(Beginning of TASK INPUTS)

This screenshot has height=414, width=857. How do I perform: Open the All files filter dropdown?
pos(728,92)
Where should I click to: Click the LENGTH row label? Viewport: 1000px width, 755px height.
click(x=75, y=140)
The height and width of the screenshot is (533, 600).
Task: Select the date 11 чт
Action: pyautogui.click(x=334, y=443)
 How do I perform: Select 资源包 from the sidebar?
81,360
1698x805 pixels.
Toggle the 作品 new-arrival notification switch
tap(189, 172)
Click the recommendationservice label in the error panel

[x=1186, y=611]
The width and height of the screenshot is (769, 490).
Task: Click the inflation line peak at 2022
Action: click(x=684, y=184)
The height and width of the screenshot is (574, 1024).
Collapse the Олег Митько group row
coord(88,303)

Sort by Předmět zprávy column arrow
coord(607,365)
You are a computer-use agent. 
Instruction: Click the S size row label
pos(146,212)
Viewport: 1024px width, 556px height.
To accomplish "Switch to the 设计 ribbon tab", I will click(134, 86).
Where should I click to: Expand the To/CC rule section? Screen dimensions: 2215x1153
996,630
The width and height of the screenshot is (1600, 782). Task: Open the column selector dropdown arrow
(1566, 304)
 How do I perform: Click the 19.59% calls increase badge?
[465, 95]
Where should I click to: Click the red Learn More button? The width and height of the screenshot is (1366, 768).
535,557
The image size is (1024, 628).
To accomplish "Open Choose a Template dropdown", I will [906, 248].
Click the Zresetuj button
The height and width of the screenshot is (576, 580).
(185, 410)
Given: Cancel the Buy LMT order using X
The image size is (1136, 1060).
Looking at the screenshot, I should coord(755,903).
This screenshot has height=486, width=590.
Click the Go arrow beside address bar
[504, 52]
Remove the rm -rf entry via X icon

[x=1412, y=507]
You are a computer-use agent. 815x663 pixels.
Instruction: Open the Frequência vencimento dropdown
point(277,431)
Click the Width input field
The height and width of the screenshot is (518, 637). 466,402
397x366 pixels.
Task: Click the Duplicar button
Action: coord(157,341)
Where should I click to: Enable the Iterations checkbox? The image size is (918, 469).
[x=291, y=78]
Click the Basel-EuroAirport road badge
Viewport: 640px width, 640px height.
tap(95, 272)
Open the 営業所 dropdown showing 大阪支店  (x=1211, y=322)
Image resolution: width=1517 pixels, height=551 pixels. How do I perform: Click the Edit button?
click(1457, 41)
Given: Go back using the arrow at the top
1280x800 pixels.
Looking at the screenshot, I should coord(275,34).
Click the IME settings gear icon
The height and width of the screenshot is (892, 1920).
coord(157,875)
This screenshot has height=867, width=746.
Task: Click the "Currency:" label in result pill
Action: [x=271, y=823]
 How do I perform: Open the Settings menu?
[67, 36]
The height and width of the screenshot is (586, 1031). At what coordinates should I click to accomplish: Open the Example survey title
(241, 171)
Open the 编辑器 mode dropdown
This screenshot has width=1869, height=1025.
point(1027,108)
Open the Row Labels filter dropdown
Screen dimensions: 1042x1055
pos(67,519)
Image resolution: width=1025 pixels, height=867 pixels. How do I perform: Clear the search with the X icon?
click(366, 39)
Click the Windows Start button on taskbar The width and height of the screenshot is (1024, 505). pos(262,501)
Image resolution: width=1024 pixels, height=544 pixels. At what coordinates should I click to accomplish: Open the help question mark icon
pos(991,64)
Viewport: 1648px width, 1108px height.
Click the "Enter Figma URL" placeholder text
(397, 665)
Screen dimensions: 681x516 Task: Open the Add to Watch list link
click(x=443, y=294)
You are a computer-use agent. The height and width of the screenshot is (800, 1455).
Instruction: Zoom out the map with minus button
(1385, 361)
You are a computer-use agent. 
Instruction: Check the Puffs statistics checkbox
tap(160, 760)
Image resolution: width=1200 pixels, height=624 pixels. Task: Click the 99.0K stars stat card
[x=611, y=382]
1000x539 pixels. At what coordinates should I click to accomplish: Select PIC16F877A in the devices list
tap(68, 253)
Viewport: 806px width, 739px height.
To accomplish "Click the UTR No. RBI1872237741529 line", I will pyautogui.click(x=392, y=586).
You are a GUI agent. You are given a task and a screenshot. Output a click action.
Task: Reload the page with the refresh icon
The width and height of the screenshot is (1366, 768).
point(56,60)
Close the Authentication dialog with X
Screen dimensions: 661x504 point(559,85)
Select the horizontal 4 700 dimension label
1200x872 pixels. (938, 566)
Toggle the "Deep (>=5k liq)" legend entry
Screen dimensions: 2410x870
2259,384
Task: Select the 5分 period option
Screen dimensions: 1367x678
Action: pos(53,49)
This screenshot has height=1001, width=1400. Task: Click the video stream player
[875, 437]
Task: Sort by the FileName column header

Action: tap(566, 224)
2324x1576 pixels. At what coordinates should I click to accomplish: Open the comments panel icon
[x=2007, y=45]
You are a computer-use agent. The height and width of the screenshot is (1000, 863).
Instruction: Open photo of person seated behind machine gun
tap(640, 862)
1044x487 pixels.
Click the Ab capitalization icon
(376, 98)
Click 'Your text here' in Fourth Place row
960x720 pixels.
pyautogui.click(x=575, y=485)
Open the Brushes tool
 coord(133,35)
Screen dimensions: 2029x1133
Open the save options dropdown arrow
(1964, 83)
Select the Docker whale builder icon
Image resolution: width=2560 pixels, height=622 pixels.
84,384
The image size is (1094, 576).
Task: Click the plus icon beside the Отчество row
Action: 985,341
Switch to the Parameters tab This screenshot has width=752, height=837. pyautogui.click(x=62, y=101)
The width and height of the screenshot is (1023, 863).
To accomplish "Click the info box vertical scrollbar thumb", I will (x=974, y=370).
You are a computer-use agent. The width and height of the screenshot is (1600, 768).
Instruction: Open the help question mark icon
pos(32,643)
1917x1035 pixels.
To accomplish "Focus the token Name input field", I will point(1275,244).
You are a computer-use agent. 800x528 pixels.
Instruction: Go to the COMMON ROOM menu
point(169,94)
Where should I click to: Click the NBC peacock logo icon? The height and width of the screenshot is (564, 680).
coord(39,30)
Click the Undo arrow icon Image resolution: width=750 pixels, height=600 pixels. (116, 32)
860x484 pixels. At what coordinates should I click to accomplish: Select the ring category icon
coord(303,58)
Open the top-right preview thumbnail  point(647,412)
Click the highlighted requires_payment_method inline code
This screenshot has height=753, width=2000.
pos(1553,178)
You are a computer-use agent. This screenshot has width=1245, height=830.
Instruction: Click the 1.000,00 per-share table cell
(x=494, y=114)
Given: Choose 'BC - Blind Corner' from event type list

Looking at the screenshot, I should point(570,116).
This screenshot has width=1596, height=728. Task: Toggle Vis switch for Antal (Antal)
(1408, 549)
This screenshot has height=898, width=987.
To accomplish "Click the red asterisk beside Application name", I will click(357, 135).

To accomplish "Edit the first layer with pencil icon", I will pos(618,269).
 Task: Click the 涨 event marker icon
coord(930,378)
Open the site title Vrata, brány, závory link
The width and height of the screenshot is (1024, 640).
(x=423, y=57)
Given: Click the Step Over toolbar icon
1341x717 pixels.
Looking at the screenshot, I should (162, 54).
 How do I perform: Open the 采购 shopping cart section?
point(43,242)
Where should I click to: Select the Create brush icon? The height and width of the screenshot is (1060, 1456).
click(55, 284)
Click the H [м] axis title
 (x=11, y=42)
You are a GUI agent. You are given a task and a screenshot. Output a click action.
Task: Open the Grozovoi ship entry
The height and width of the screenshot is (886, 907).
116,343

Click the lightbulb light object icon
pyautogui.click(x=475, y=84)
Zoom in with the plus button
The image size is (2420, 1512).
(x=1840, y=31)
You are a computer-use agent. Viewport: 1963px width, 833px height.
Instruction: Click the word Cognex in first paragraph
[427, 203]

(End of TASK INPUTS)

# WHAT YOU ARE ASKED TO DO:
From the data, pick out every line that includes "using".

# THE ANSWER:
Given: Cancel the Buy LMT order using X
Given: Go back using the arrow at the top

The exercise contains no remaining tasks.